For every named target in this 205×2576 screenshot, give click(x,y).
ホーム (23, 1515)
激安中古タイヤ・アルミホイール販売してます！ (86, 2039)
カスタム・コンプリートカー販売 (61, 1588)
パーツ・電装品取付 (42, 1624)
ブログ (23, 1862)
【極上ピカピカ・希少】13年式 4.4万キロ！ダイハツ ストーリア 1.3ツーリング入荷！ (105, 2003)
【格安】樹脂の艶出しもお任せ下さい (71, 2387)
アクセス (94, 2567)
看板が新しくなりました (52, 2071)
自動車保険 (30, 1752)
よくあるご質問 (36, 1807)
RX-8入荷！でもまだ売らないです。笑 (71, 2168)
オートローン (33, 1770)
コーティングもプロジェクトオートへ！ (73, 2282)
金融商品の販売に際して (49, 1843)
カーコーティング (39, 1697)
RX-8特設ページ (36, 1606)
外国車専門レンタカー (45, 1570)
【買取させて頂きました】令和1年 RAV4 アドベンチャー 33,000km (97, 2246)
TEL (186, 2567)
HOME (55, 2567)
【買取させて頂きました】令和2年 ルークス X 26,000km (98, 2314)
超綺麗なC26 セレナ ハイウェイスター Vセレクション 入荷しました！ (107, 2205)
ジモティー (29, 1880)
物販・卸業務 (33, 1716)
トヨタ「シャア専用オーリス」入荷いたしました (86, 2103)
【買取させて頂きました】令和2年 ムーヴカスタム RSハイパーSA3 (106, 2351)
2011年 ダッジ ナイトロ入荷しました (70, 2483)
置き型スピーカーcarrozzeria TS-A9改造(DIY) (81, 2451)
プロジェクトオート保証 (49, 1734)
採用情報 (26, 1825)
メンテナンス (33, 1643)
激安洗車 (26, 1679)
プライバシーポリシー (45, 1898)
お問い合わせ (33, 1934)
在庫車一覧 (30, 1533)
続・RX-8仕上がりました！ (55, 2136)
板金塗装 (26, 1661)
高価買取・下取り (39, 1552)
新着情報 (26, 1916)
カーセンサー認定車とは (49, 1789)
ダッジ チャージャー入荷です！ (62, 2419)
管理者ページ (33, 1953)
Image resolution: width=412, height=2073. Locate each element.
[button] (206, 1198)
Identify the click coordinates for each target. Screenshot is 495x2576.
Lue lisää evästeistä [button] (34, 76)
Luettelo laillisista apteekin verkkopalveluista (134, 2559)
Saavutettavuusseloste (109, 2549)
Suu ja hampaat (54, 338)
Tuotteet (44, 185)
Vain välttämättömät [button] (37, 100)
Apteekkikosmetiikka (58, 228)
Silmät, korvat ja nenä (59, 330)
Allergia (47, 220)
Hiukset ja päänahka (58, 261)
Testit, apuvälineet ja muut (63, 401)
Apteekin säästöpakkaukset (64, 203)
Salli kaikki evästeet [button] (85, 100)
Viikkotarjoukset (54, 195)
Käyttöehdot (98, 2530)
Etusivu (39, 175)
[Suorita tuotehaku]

========================

Please reproduce each entry above exactly as it reads.

> Solution:
For every named target in this 205×2576 screenshot, give click(x,y).
ホーム (23, 1515)
激安中古タイヤ・アルミホイール販売してます！ (86, 2039)
カスタム・コンプリートカー販売 (61, 1588)
パーツ・電装品取付 (42, 1624)
ブログ (23, 1862)
【極上ピカピカ・希少】13年式 4.4万キロ！ダイハツ ストーリア 1.3ツーリング入荷！ (105, 2003)
【格安】樹脂の艶出しもお任せ下さい (71, 2387)
アクセス (94, 2567)
看板が新しくなりました (52, 2071)
自動車保険 (30, 1752)
よくあるご質問 (36, 1807)
RX-8入荷！でもまだ売らないです。笑 (71, 2168)
オートローン (33, 1770)
コーティングもプロジェクトオートへ！ (73, 2282)
金融商品の販売に際して (49, 1843)
カーコーティング (39, 1697)
RX-8特設ページ (36, 1606)
外国車専門レンタカー (45, 1570)
【買取させて頂きました】令和1年 RAV4 アドベンチャー 33,000km (97, 2246)
TEL (186, 2567)
HOME (55, 2567)
【買取させて頂きました】令和2年 ルークス X 26,000km (98, 2314)
超綺麗なC26 セレナ ハイウェイスター Vセレクション 入荷しました！ (107, 2205)
ジモティー (29, 1880)
物販・卸業務 (33, 1716)
トヨタ「シャア専用オーリス」入荷いたしました (86, 2103)
【買取させて頂きました】令和2年 ムーヴカスタム RSハイパーSA3 (106, 2351)
2011年 ダッジ ナイトロ入荷しました (70, 2483)
置き型スピーカーcarrozzeria TS-A9改造(DIY) (81, 2451)
プロジェクトオート保証 (49, 1734)
採用情報 (26, 1825)
メンテナンス (33, 1643)
激安洗車 (26, 1679)
プライバシーポリシー (45, 1898)
お問い合わせ (33, 1934)
在庫車一覧 (30, 1533)
続・RX-8仕上がりました！ (55, 2136)
板金塗装 (26, 1661)
高価買取・下取り (39, 1552)
新着情報 (26, 1916)
カーセンサー認定車とは (49, 1789)
ダッジ チャージャー入荷です！ (62, 2419)
管理者ページ (33, 1953)
Image resolution: width=412, height=2073. Locate each element.
[button] (206, 1198)
Identify the click coordinates for each target. Screenshot is 495x2576.
Lue lisää evästeistä [button] (34, 76)
Luettelo laillisista apteekin verkkopalveluista (134, 2559)
Saavutettavuusseloste (109, 2549)
Suu ja hampaat (54, 338)
Tuotteet (44, 185)
Vain välttämättömät [button] (37, 100)
Apteekkikosmetiikka (58, 228)
Silmät, korvat ja nenä (59, 330)
Allergia (47, 220)
Hiukset ja päänahka (58, 261)
Testit, apuvälineet ja muut (63, 401)
Apteekin säästöpakkaukset (64, 203)
Salli kaikki evästeet [button] (85, 100)
Viikkotarjoukset (54, 195)
Käyttöehdot (98, 2530)
Etusivu (39, 175)
[Suorita tuotehaku]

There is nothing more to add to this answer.